Dono de duas medalhas olímpicas na prova de 800 metros, o corredor Joaquim Cruz afirma ter herdado o “DNA da persistência” da mãe. Lídia foi à luta quando subiu em um pau de arara no Piauí junto com os seis filhos e se mudou para Brasília. Anos depois, o caçula se tornaria um dos maiores atletas brasileiros de todos os tempos, campeão olímpico nos Jogos de Los Angeles-1984 e medalhista de prata em Seul-1988.
As desistências do meio-fundista nas mesmas edições olímpicas em que ele se consagrou são menos lembradas. Em 1984, exausto e doente após o ouro, abriu mão de disputar a semifinal dos 1.500 metros.
Quatro anos depois, o abandono na mesma etapa da mesma prova teve origem em uma entrevista polêmica. Ao ser questionado sobre o caso de doping do velocista canadense Ben Johnson em Seul, Joaquim Cruz não mediu palavras. Disse que outros atletas também competiram dopados e mirou especialmente a norte-americana Florence Griffith-Joyner, questionando a feminilidade dela.
A repercussão foi tremenda. “Eu perdi a minha energia. A situação toda me causou vergonha e desconcentração. Eu lembro que fui fazer o aquecimento e não consegui me encontrar. Aí falei: ‘Eu não vou encarar esse desafio’”, relembra Cruz, atualmente treinador de atletas paralímpicos nos Estados Unidos.
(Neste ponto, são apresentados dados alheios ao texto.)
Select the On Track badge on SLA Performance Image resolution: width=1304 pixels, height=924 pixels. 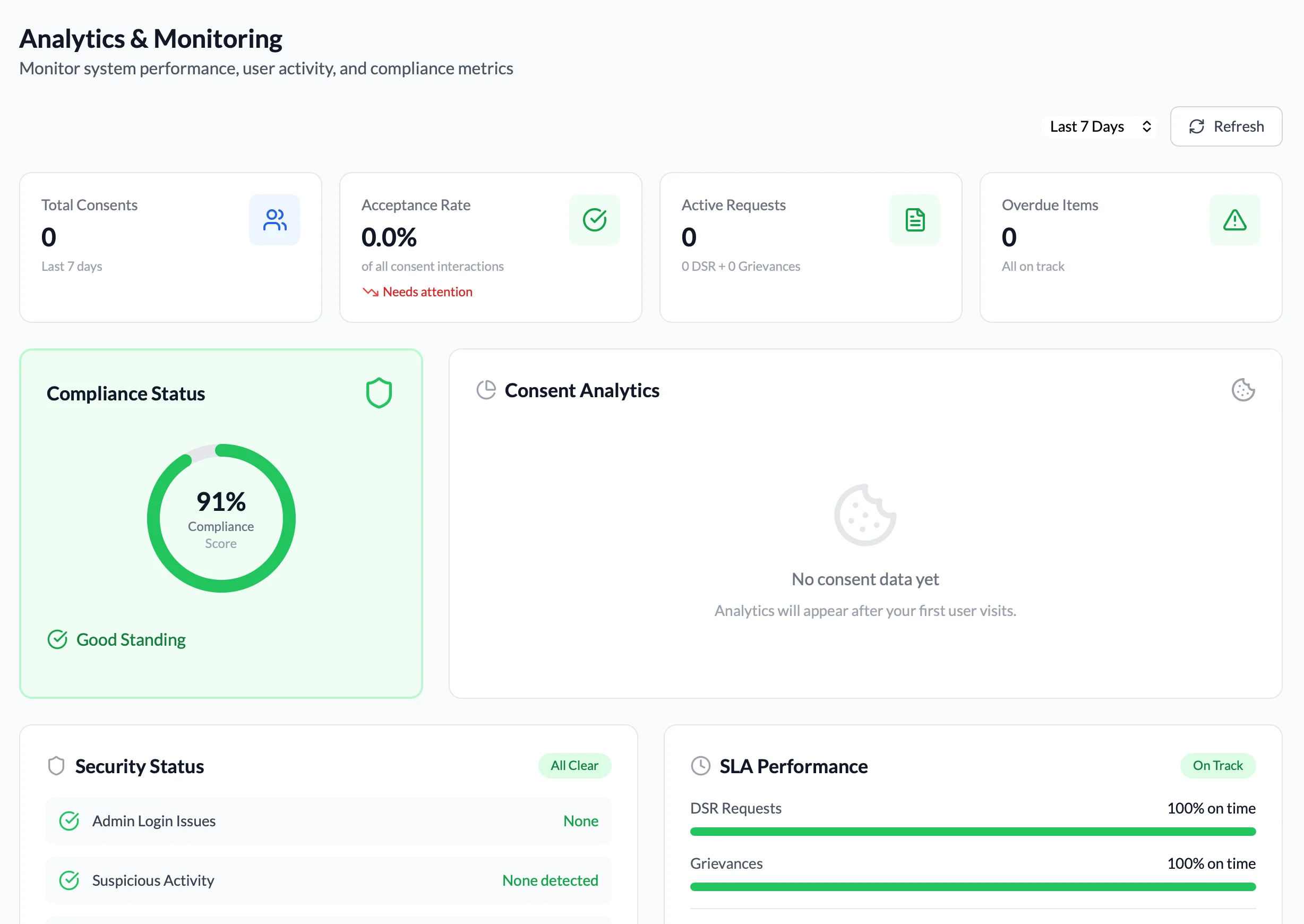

Ele conta que foi arrebatado por uma sensação desconhecida —e que não soube como sair dela. “O atleta é super-homem e frágil na mesma intensidade. É por isso que eu preferia ficar quieto e me isolar antes das competições, porque eu sabia que era frágil também.”
Cruz reconhece que teve que “amarelar” em algumas situações para crescer como atleta e pessoa. E que o ato de desistir dos 1.500 metros nas duas Olimpíadas foi importante nesse processo.
Ao recordar como a preocupação com a saúde mental passava ao largo do esporte à época, o brasileiro cita o caso do português Fernando Mamede. Também em 1984, o então recordista mundial dos 10 mil metros era tratado como esperança de medalha para o país, mas já carregava a pecha de falhar sob pressão. Na final em Los Angeles, Mamede abandonou a disputa na metade, sem explicações, e desapareceu por 36 horas.
Em 2019, ele falou para o jornal Público, de Portugal, sobre como o favoritismo o afetava: “Era o medo de ganhar, de as coisas correrem mal, vários medos”. Mamede lamentou que na época quem procurava ajuda psicológica era diminuído pelos colegas.
As discussões sobre o tema ganharam um antes e um depois com as Olimpíadas de Tóquio. Principal nome do evento, realizado em 2021, a ginasta Simone Biles pegou o mundo de surpresa ao abrir mão de disputar a maioria das provas em que era favorita. O motivo para a desistência: preservar-se em um momento de turbulência emocional.